== Segment start ==

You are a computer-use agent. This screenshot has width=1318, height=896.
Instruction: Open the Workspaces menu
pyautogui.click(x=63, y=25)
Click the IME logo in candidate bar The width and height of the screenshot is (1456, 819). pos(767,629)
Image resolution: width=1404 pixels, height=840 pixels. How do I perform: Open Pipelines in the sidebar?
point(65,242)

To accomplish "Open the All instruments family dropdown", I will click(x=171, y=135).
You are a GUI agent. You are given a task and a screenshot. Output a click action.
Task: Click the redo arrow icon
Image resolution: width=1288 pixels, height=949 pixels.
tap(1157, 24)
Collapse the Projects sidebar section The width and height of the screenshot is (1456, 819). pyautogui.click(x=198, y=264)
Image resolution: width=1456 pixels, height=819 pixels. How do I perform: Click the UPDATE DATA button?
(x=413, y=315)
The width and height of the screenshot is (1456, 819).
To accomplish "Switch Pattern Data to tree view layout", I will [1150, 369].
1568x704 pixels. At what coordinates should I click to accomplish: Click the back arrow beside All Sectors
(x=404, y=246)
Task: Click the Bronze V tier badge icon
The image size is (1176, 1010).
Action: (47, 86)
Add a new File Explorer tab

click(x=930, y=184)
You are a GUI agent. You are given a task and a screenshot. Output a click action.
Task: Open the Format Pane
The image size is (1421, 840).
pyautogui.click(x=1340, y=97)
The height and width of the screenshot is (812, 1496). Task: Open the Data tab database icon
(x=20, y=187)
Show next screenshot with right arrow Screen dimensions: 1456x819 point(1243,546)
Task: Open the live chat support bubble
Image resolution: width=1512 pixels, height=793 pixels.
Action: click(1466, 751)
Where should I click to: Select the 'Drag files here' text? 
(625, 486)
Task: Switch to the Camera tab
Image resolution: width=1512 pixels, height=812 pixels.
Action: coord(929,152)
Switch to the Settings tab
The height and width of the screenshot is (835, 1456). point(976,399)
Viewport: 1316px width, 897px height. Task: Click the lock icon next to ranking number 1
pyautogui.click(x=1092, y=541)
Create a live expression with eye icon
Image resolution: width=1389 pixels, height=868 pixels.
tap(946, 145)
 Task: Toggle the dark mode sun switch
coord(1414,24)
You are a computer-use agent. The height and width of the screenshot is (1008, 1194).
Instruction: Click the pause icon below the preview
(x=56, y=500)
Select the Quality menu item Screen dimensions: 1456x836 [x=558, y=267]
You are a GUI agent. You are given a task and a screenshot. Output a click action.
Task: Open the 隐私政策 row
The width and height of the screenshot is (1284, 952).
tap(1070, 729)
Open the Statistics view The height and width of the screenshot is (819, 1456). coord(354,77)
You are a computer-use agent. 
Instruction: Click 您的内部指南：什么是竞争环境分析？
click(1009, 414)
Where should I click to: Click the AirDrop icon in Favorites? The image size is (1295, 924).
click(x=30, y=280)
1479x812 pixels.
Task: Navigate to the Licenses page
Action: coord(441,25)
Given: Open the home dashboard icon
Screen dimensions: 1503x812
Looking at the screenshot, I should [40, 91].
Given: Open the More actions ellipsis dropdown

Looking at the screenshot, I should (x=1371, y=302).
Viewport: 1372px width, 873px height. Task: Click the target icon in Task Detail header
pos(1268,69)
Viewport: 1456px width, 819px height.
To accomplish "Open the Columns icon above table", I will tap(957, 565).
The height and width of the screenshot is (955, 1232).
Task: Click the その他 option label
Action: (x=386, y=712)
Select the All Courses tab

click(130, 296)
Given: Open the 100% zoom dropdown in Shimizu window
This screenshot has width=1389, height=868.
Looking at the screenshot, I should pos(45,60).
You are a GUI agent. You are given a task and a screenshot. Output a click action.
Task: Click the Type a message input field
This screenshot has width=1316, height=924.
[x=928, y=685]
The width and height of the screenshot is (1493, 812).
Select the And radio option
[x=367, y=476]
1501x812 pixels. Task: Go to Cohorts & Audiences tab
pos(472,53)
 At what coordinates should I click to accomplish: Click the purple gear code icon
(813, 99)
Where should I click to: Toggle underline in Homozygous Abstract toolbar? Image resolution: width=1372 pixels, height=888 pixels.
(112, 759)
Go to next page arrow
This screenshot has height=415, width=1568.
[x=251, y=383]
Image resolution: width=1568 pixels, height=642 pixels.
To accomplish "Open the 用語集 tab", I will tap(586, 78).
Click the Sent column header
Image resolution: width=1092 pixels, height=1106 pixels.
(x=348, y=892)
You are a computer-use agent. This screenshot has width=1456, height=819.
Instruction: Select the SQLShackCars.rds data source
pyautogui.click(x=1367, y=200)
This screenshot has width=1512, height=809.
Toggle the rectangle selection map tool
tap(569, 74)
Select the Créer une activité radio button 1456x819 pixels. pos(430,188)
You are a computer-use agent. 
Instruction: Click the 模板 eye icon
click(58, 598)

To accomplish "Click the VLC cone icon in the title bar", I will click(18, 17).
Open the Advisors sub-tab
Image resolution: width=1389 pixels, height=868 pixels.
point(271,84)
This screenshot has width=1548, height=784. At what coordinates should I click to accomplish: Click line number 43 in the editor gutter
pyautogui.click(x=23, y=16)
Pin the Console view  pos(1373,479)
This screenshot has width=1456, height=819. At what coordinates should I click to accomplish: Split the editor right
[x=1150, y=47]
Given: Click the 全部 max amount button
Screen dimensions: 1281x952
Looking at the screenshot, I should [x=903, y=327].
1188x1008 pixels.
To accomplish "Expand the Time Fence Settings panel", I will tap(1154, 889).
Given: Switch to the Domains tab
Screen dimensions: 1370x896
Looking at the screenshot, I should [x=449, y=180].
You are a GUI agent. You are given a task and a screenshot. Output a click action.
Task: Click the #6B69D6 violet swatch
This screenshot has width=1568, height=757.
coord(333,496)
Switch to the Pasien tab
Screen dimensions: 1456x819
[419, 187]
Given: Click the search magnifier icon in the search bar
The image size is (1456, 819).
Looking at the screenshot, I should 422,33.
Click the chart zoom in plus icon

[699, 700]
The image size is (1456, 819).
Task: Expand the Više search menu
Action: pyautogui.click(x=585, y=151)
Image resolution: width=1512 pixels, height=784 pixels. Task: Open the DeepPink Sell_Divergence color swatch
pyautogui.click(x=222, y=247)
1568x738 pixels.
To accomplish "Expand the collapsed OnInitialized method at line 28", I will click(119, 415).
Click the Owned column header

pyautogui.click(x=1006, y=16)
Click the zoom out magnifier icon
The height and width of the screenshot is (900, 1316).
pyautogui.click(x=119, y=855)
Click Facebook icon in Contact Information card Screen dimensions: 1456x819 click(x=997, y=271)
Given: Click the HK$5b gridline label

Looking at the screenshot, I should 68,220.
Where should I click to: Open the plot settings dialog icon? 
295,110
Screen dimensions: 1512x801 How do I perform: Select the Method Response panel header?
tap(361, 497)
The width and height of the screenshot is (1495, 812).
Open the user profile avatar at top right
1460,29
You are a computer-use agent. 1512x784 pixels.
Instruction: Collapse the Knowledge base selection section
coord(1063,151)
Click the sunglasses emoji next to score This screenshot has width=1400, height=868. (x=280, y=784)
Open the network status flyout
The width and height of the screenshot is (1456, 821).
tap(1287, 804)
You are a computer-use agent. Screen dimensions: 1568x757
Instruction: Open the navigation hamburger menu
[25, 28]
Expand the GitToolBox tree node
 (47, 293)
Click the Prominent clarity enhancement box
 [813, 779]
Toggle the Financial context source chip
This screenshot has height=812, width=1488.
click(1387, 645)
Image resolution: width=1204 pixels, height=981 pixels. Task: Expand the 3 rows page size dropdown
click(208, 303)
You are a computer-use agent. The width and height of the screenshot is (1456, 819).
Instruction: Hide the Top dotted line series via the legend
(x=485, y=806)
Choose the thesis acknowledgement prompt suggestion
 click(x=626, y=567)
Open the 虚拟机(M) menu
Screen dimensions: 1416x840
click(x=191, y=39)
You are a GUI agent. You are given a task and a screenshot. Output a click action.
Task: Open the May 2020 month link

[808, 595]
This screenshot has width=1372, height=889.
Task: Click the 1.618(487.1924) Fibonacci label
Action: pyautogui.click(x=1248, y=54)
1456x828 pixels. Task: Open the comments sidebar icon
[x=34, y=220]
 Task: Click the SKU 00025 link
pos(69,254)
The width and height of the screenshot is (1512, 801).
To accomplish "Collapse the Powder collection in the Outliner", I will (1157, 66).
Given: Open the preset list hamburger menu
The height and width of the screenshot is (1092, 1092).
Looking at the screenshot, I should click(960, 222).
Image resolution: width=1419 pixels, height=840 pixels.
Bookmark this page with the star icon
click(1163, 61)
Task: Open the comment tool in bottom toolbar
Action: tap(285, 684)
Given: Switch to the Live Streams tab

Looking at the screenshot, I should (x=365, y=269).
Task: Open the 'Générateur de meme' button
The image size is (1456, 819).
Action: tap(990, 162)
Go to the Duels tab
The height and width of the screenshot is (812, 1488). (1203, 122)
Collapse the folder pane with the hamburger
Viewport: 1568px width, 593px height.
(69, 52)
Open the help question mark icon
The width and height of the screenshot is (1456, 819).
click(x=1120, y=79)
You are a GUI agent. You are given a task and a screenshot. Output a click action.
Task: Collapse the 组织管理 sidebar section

== Segment end ==

**Your task**: Whichever lines of the data include the word "computer", pull them out.

**Answer to the exercise**:
You are a computer-use agent. This screenshot has width=1318, height=896.
You are a computer-use agent. The height and width of the screenshot is (1008, 1194).
You are a computer-use agent. 
You are a computer-use agent. This screenshot has width=1456, height=819.
You are a computer-use agent. 
You are a computer-use agent. 1512x784 pixels.
You are a computer-use agent. Screen dimensions: 1568x757
You are a computer-use agent. The width and height of the screenshot is (1456, 819).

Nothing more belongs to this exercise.